##### TEXT PROVIDED #####

A. Schulze via dmarc-discuss:

>
> I like to point to that open topic without any answer I hoped to get
> from Google
>
> simple setup:
> gmail user send with RFC5322.From *@googlemail.com via google using a
> smartphone.
> the user authenticate as *@gmail.com for submission.
> dkim signing domain: header.d=gmail.com
> spf: gmail.com
> dmarc policy for googlemail.com: quarantine
> result: dmarc fail.
>   - should gmail users no longer use RFC5322.From *@googlemail.com?
>

googlemail.com is definitely "old" and unnecessary, but it shouldn't be
broken.


>   - should gmail users using RFC5322.From *@googlemail.com also
> authenticate the submission as *@googlemail.com?
>

We've been making changes in this area for other things and may have broken
this, and given the state of change, I don't know if it's still broken or
not.  Also, creating a googlemail.com account is complicated, so it's not
easy for me to test myself.

If it doesn't work for login @gmail.com send from @googlemail.com, but does
for login @googemail.com send from @googlemail.com.  I was able to test and
show that login @googlemail.com and send from @gmail.com for my gmail.com
account works fine.

If you can reproduce an issue, please email me with the actual account
information and headers, so I can try to find logs.

Brandon


>   - or is it simply an issue that such messages are not handled
> correctly at google?

##### PROVIDED INFORMATION #####

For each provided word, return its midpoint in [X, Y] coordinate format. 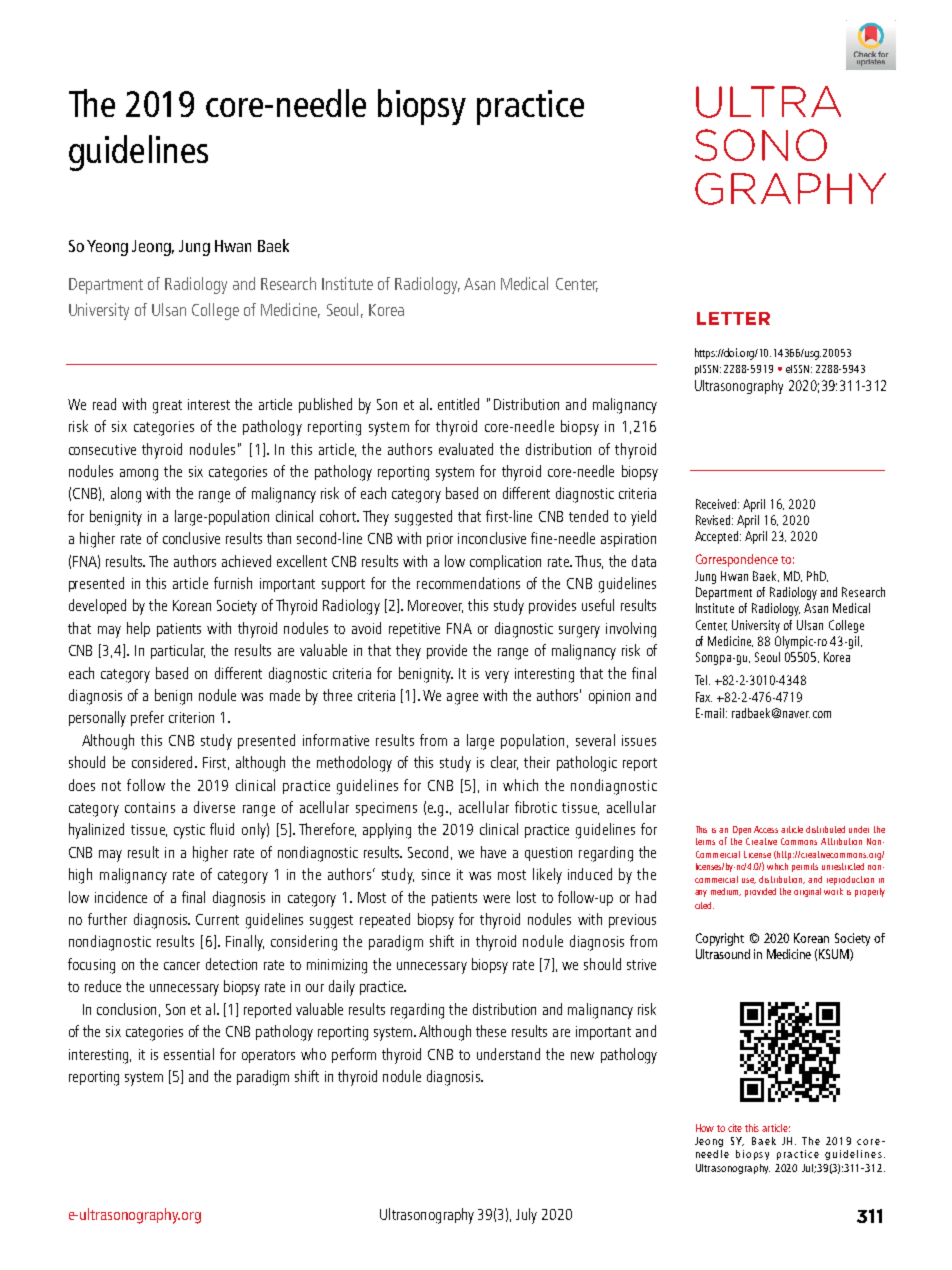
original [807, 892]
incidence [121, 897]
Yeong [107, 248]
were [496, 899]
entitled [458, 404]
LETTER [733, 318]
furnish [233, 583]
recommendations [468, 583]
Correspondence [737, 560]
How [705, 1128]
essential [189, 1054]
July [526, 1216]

#####

Decide whether each statement agrees with the googlemail.com email, answering yes or no and quoting the words that decide it.
1. The reply calls googlemail.com old and unnecessary.
2. The reply confirms that the problem is still broken.
3. The replier found that logging in as @googlemail.com and sending from @gmail.com works.
Use only the googlemail.com email, not the data, for what comes next.

» **EXERCISE ANSWER**
1. Yes: "googlemail.com is definitely "old" and unnecessary"
2. No: "I don't know if it's still broken or not."
3. Yes: "show that login @googlemail.com and send from @gmail.com for my gmail.com account works fine."